> Source passage
* * *
Frances was born in 1914 to John and Matilda Dodge, the couple’s first of three children. Her father died in January 1920 when she was only 5. After her mother settled her father’s estate, Frances traveled with her mother, brother Danny, and sister Anna Margaret in 1922 on an extended vacation to Nice, France, in the French Riviera. The family stayed abroad for more than a year before returning to the United States.

In April 1924, Frances’ sister died at the age of 4 from complications following the measles after the family had returned from Europe.

Her mother was remarried in June 1925 to Alfred Wilson, co-founder of the Detroit-based Wilson Lumber Company, and built Meadow Brook Hall on the family’s Meadow Brook Farm estate. When the hall was completed in 1929, Frances was 14 and moved to the hall with her mother, stepfather, and brother. In 1930, her parents adopted Richard, an 18-month-old boy. They then adopted Barbara, a 3-month-old girl, in 1931.
* * *
> Study material
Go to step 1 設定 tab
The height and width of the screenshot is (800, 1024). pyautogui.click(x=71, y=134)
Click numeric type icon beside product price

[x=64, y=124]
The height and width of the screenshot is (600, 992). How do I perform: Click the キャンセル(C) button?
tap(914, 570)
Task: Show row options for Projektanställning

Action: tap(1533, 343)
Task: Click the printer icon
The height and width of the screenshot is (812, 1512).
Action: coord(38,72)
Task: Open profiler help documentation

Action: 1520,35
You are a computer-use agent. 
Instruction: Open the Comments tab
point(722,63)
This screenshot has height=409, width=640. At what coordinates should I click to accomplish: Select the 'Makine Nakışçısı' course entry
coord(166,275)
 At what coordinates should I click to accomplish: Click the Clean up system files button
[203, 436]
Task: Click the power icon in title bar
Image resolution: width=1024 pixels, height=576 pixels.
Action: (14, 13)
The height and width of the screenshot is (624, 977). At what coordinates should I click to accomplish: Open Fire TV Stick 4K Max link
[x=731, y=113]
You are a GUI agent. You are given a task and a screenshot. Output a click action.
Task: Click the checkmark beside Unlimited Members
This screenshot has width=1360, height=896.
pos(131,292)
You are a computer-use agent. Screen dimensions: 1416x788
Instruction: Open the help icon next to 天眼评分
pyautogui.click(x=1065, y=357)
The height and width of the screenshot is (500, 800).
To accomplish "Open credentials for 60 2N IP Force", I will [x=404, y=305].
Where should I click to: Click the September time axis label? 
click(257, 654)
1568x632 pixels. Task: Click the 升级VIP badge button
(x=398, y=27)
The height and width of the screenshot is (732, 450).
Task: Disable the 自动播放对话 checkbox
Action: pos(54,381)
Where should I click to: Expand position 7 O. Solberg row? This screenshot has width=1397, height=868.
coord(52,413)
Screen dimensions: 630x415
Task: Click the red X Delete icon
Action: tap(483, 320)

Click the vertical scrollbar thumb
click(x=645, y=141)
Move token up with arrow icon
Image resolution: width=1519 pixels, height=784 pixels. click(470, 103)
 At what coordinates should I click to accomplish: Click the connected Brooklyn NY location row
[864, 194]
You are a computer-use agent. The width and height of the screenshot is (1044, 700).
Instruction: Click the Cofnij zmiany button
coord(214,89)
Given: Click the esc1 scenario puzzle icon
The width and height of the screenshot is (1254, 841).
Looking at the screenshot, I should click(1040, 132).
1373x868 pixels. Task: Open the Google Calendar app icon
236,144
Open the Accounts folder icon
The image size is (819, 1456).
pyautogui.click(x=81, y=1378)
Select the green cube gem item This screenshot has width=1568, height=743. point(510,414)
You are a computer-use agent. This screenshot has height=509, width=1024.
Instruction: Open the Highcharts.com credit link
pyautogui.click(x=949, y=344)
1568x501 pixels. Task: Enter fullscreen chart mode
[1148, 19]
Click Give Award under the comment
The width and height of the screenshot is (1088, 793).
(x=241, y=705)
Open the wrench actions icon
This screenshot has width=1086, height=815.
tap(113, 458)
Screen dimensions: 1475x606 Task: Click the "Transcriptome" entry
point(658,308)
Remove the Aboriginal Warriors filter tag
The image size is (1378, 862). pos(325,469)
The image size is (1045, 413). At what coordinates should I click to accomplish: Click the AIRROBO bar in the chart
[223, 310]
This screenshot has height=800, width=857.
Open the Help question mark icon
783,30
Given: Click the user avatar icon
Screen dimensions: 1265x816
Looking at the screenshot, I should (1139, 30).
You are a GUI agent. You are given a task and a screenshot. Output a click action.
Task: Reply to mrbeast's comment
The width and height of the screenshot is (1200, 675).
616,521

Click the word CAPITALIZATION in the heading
* * *
> Task description
Put this sentence from the passage about Frances into Spanish: "Her father died in January 1920 when she was only 5." The rows are separate material, unrelated to the passage about Frances.

> Answer to the problem
Su padre murió en enero de 1920, cuando ella tenía solo 5 años.